start Material supplied

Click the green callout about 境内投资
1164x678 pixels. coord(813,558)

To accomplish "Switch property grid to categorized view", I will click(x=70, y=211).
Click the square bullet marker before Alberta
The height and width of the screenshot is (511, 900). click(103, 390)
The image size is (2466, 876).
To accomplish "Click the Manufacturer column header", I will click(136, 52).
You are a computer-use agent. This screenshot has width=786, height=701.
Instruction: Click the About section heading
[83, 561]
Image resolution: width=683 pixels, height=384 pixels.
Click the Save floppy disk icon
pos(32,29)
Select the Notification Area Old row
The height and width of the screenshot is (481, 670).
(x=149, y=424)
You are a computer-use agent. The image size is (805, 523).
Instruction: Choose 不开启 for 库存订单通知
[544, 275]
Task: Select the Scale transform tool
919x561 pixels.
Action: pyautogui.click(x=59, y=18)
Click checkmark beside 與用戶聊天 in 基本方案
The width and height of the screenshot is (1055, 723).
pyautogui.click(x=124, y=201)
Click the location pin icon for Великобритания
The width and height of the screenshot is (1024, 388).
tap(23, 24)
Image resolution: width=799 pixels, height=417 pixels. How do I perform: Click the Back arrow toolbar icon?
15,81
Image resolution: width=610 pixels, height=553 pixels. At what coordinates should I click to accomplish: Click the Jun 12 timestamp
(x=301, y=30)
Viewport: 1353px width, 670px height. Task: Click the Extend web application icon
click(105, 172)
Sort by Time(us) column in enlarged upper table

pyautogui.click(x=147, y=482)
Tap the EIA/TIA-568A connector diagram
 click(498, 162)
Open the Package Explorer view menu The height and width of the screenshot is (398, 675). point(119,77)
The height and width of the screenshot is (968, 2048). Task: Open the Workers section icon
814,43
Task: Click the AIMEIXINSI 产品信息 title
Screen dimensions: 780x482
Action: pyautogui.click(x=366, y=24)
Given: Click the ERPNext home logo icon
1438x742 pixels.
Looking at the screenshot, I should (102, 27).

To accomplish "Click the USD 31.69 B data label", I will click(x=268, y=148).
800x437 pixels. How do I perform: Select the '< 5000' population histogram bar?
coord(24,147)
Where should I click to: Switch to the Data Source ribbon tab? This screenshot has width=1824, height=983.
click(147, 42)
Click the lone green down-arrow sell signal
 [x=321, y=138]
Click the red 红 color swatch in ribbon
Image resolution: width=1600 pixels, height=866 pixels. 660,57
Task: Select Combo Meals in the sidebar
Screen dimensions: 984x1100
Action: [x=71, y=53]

end Material supplied

▶ Requirements
Reproduce all of the material above verbatim, line by line and in its original order.

▶ Solved problem
Click the green callout about 境内投资
1164x678 pixels. coord(813,558)

To accomplish "Switch property grid to categorized view", I will click(x=70, y=211).
Click the square bullet marker before Alberta
The height and width of the screenshot is (511, 900). click(103, 390)
The image size is (2466, 876).
To accomplish "Click the Manufacturer column header", I will click(136, 52).
You are a computer-use agent. This screenshot has width=786, height=701.
Instruction: Click the About section heading
[83, 561]
Image resolution: width=683 pixels, height=384 pixels.
Click the Save floppy disk icon
pos(32,29)
Select the Notification Area Old row
The height and width of the screenshot is (481, 670).
(x=149, y=424)
You are a computer-use agent. The image size is (805, 523).
Instruction: Choose 不开启 for 库存订单通知
[544, 275]
Task: Select the Scale transform tool
919x561 pixels.
Action: pyautogui.click(x=59, y=18)
Click checkmark beside 與用戶聊天 in 基本方案
The width and height of the screenshot is (1055, 723).
pyautogui.click(x=124, y=201)
Click the location pin icon for Великобритания
The width and height of the screenshot is (1024, 388).
tap(23, 24)
Image resolution: width=799 pixels, height=417 pixels. How do I perform: Click the Back arrow toolbar icon?
15,81
Image resolution: width=610 pixels, height=553 pixels. At what coordinates should I click to accomplish: Click the Jun 12 timestamp
(x=301, y=30)
Viewport: 1353px width, 670px height. Task: Click the Extend web application icon
click(105, 172)
Sort by Time(us) column in enlarged upper table

pyautogui.click(x=147, y=482)
Tap the EIA/TIA-568A connector diagram
 click(498, 162)
Open the Package Explorer view menu The height and width of the screenshot is (398, 675). point(119,77)
The height and width of the screenshot is (968, 2048). Task: Open the Workers section icon
814,43
Task: Click the AIMEIXINSI 产品信息 title
Screen dimensions: 780x482
Action: pyautogui.click(x=366, y=24)
Given: Click the ERPNext home logo icon
1438x742 pixels.
Looking at the screenshot, I should (102, 27).

To accomplish "Click the USD 31.69 B data label", I will click(x=268, y=148).
800x437 pixels. How do I perform: Select the '< 5000' population histogram bar?
coord(24,147)
Where should I click to: Switch to the Data Source ribbon tab? This screenshot has width=1824, height=983.
click(147, 42)
Click the lone green down-arrow sell signal
 [x=321, y=138]
Click the red 红 color swatch in ribbon
Image resolution: width=1600 pixels, height=866 pixels. 660,57
Task: Select Combo Meals in the sidebar
Screen dimensions: 984x1100
Action: [x=71, y=53]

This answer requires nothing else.